For Edinburgh’s Romantic-era poets, the “furzy hills of Braid” were a favourite rural retreat. Here, Robert Burns loved to wander, and Robert Fergusson celebrated the hills in a pastoral poem which counseled his readers to forget “the city’s allurements” and “to this spot of enchantment retire.”
By the mid 1830s, Sir Walter Scott, who had played there as a boy, expressed concern that the picturesque prospect of the Braids would be destroyed if the “skill and capital of the farmers of Midlothian” turned the land over to the production of grain and turnips to supply a hungry and rapidly expanding city.

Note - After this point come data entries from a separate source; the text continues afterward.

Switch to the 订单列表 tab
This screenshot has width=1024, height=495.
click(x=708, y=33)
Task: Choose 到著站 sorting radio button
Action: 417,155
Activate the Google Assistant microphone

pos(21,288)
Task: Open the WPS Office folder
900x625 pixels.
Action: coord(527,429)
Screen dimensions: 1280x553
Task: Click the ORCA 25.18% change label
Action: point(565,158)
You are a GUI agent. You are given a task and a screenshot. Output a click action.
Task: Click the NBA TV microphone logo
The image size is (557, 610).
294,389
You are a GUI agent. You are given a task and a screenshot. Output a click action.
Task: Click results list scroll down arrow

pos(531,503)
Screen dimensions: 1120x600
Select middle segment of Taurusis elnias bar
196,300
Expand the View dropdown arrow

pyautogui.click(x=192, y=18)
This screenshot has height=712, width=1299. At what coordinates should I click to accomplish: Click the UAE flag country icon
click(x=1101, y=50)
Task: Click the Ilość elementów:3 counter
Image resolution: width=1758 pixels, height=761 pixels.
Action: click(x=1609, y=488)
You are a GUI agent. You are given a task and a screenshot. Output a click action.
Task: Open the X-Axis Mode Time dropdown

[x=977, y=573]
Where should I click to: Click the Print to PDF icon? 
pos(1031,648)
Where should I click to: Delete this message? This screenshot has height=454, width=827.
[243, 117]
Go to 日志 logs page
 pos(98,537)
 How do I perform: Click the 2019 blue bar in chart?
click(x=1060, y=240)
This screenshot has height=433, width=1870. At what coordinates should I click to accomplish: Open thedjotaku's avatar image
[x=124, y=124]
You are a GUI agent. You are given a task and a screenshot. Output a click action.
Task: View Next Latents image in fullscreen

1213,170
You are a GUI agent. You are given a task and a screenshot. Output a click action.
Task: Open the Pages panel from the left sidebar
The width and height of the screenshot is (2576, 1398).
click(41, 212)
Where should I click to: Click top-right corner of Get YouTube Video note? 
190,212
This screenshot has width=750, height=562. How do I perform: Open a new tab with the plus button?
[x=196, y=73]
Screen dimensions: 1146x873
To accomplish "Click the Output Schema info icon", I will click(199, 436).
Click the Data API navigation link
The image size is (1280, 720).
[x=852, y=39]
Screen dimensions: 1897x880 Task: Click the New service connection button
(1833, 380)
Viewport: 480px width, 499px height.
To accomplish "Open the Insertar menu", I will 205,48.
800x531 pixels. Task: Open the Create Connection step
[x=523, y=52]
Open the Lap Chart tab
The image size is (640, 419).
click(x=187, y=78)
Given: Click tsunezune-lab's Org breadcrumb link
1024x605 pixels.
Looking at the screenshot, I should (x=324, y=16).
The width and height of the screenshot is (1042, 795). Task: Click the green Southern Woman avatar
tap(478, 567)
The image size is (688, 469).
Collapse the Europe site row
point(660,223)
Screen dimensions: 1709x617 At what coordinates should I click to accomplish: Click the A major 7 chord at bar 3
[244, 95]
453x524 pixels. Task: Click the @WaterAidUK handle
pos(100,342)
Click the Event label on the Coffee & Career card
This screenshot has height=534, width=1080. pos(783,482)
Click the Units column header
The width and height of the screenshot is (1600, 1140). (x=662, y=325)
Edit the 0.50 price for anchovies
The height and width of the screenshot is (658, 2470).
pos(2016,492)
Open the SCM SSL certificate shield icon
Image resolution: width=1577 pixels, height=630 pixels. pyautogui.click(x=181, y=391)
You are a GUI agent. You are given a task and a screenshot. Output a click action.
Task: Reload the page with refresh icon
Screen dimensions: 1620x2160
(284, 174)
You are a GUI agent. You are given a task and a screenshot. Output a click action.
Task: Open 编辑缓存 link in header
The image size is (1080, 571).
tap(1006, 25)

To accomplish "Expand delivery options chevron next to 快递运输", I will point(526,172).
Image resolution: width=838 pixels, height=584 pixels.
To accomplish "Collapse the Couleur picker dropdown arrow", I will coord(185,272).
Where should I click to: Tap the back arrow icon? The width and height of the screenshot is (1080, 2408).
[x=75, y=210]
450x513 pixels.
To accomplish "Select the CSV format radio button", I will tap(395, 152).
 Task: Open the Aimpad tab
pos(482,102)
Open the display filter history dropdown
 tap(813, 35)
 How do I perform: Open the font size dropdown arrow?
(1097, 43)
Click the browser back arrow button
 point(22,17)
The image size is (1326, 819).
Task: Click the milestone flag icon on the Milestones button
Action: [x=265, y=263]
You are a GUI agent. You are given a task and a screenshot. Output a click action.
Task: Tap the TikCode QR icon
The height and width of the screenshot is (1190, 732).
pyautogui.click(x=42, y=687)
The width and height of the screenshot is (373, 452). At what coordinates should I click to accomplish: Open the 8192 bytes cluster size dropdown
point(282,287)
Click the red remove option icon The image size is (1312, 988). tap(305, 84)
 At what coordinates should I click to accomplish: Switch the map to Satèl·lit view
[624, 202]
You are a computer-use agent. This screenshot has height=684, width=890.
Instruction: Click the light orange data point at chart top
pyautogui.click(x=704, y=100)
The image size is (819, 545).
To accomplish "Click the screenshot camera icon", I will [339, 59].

Thirty years ago” lamented Scott, “the Hills of Braid were in the state of a wild sheep pasture, partly consisting of the softest and most verdant turf, covered with whins [gorse] and broom, through which the grey face of the rock showed itself at intervals. Through this scene strayed the little rivulet in its narrow glen, into which, when his eye was satiated with the magnificent view from the hill, the stranger might descend, as into a silent and solitary scene which might have been many miles distant from the abode of man. . . An old man,” he concluded “may feel some regret at the change of scene and the destruction of the sylvan retreats of his childhood.”
Whether or not one could ever properly describe a sheep pasture as “wild”, Scott’s fears for the effects of the dreaded turnip on Edinburgh’s suburban landscape were to prove unfounded. By the end of the Nineteenth Century, much of the land surrounding the hills of Braid and Blackford had successfully been purchased by the City of Edinburgh, while the estate of the Hermitage of Braid was gifted to the city by its final private owner in 1938. The terms of the gift were that the land be used “as a public park or recreation ground for the benefit of the citizens.” While much of the lower Braid Hills now seem to exclusively benefit a single class of citizen (golfers), the surrounding landscape has statutory protection and looks very much as Scott described it 200 years earlier.
Because of their location South of the city, The Braids are perhaps less visited by tourists than some of Edinburgh’s other hills. In Winter, they are the exuberant domain of snowballers and sledgers; in Spring, they are the ideal spot for a breezy family walk among the gorse. At all seasons of the year, the view of the spectacular city remains spectacular. I have spent many happy days wandering about The Braids and is one of my favourite Edinburgh places precisely because it is a public space, frequented by the fine folk that live here. The Braid Hills are a place where all can enjoy and celebrate the beauty of Edinburgh – surely one of the world’s most spectacular cities.
Images, top to bottom: 1940 map of Edinburgh; City Plan of Edinburgh from the Braids, 1546. Sketch of Edinburgh by JW Turner, 1831; (anon) 1837 view of Edinburgh; 1851 view of Edinburgh by Duguid; Watercolour of Edinburgh from The Braids by unknown artist, 1870; National Geological Survey diorama of Edinburgh from the Braids; Sledging on the Braids in the ’60s; early nineteenth century print “view of the old city of Edinburgh”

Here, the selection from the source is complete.